Although this made for a pretty awkward ride, we felt much more stable and confident. Once again, I really enjoyed the satisfying feeling of climbing a hill and whizzing down it. There was something so unique about travelling under my own steam at such speed. So we came to the conclusion that we would just have to get our own tandem. We initially considered using Charlotte’s Tandems to do a long term rental, but Other Half started enthusiastically researching bikes on Ebay. We decided to invest in a good bike that we could adapt to suit out preferences. The most important thing was getting the right sized frame, which was a bit of a challenge considering our respective height differences (5ft 2 and 5ft 11).
After some disappointing failed bids, we found Tabitha online and Other Half collected her last weekend! We did an initial 5 minute cycle around the block and I immediately concluded that I wanted a comfier seat. I’ve opted for a touring style upright seated position so I got new handle bars and a squashy large saddle. After spending a week tinkering, Other Half concluded Tabitha was ready for her first proper ride.
We spent 40 minutes circling round our quiet neighbourhood back streets, getting used to signalling and turning, and being around a few cars. Other half was so confident we even did a short stint in a cycle lane on a main road. I came home from the ride and burst into tears. I had felt comfortable and safe, we’d worked together as a team, and instead of being exhausted I was buzzing with endorphins. Finally a sport that I could participate in, no more sitting on the side lines for me!

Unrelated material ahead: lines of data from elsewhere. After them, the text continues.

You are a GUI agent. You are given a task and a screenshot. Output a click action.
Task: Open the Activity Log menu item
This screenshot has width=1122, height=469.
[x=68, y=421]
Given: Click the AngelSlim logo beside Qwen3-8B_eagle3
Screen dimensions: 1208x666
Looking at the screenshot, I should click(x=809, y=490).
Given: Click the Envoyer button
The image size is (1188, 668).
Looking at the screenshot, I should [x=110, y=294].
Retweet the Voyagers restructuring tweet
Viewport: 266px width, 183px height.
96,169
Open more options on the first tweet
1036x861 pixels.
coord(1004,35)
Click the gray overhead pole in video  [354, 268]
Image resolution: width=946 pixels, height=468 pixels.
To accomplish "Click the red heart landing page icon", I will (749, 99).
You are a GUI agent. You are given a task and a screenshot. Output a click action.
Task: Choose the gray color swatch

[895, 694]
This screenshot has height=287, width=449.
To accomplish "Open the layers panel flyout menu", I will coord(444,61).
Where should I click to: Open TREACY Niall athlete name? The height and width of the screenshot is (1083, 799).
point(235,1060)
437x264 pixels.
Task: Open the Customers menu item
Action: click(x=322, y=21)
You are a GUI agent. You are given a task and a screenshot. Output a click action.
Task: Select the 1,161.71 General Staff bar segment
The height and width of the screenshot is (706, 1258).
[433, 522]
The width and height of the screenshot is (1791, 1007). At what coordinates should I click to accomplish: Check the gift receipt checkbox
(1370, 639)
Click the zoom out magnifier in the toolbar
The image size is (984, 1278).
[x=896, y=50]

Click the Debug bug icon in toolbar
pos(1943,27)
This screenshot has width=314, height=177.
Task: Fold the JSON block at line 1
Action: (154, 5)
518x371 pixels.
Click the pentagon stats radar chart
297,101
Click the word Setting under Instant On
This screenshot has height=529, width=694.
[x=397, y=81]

So now begins our new Tandem Adventures! I have big ambitions, but we’ve set mini goals to start with. First, cycling on the road to a local park, then perfecting our route to our favourite pub (only for a swift half of course) and hopefully a sponsored event by next year!
I’m really lucky to have an enthusiastic Other Half who knew how to research and adapt the right bike for us. However, there are lots of disabled people that can’t access sport or outdoor activities. In fact, a recent report found that a third of disabled people would like to get into cycling. A lack of opportunities, support or prohibitive costs can mean that disabled people are prevented from accessing cycling.
If you’re a keen cyclist or want to embrace a new challenge why not find a local disability cycling group? I’ve put together a list of great organisations on this twitter thread, plenty of schemes need volunteers!
Accessible cycling has opened up a huge new opportunity for me and I know it will help me get outdoors and enjoying a better level of physical fitness. I’m so excited for all the new adventures I will have!
After all, who knows what will happen when you’re on a bicycle made for two?